Here are some tips I would suggest you consider before signing on the dotted line.
1. Make up your mind before you sign the letter of offer.
Many candidates get infatuated with the attention the prospective employers have been shining on them, or get so distracted by the hefty increase in salary that they get carried away and accept the letter of offer without fully appreciating the ramifications of their action.
I have seen many candidates sign the letter of offer, then get cold feet when (a) their spouse gets upset at ‘the dumbest idea of their life’, (b) their boss begs or threatens them when they break the news, or (c) the organization makes a counter-offer that is too good to refuse (more on this topic later). They then have to renege on the new offer, disappointing everyone in the process.
2. Think about all aspects of this move clearly before accepting the offer.
Have you spoken to your spouse about it? Do you have his/her buy-in? I once had a candidate whose husband refused to let her sign the offer letter because she would be earning more money than him.
Having the blessings of your spouse (or at the very least, not being vetoed by him/her should be good enough) is very important because he/she is your partner in all this and it would be difficult to make such a major move without their support.
More importantly, you need to understand that family life often more important as work-life and you should never jeopardize it.
Have you thought long and hard about the new role, the new organization and the opportunities?
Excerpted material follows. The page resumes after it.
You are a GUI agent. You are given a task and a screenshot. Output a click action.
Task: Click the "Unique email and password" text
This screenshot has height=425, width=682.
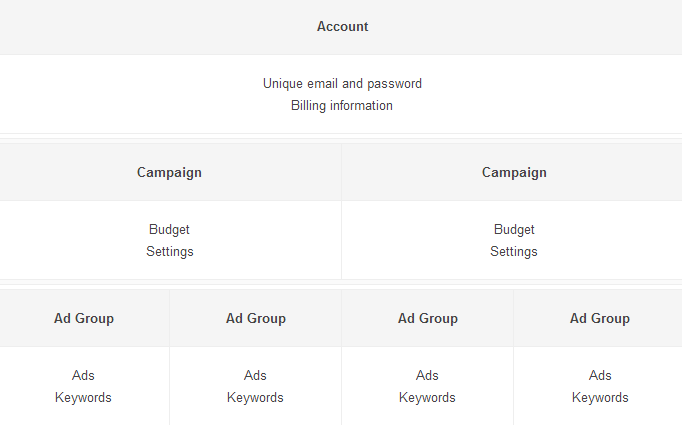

How about the new commitments you would need to make (eg, longer work hours, more regional travel, increased responsibility and work stress, etc)? Are you prepared for this?
Once you have resolved all these mental hurdles and are certain that this is a right move, go ahead and sign the offer letter, without regrets or doubts.
3. Breaking the bad news to your Boss
There are two outcomes arising from this. Your boss will either take it well or badly, especially if this comes as a total surprise to him.
I have met great bosses who have congratulated their staff on landing better jobs with richer career prospects.
But I have also met bosses who swing to the other extreme and make things difficult for staff who leave. Some take such departures very personally, as an affront to their leadership style and feel rejected, whilst others may need you to continue driving sales or closing deals for them and are unhappy that their targets will not be met without you around.
When you are breaking the news of your resignation to your boss, remember, the singular objective of the meeting is to notify your boss that you are tendering your resignation – you are neither asking his permission nor justifying for reasons for leaving.
You may be probed for your reasons for resigning, but you are not obliged to elaborate. You are also not obliged to tell him which company you are joining, or what role you are moving into, or how much more the new job will pay you.
Just let him know you are leaving the company and when your last working day will be. That’s all.
Keep it professional. Highlight to him your planned timeline for handing over your current responsibilities to your colleagues.
Never burn bridges, even if you are tempted to sneak him a ‘serves you right for treating me bad’ look – you might work with him again soon or be required to furnish him as a ‘Character Referee’ several jobs down the road.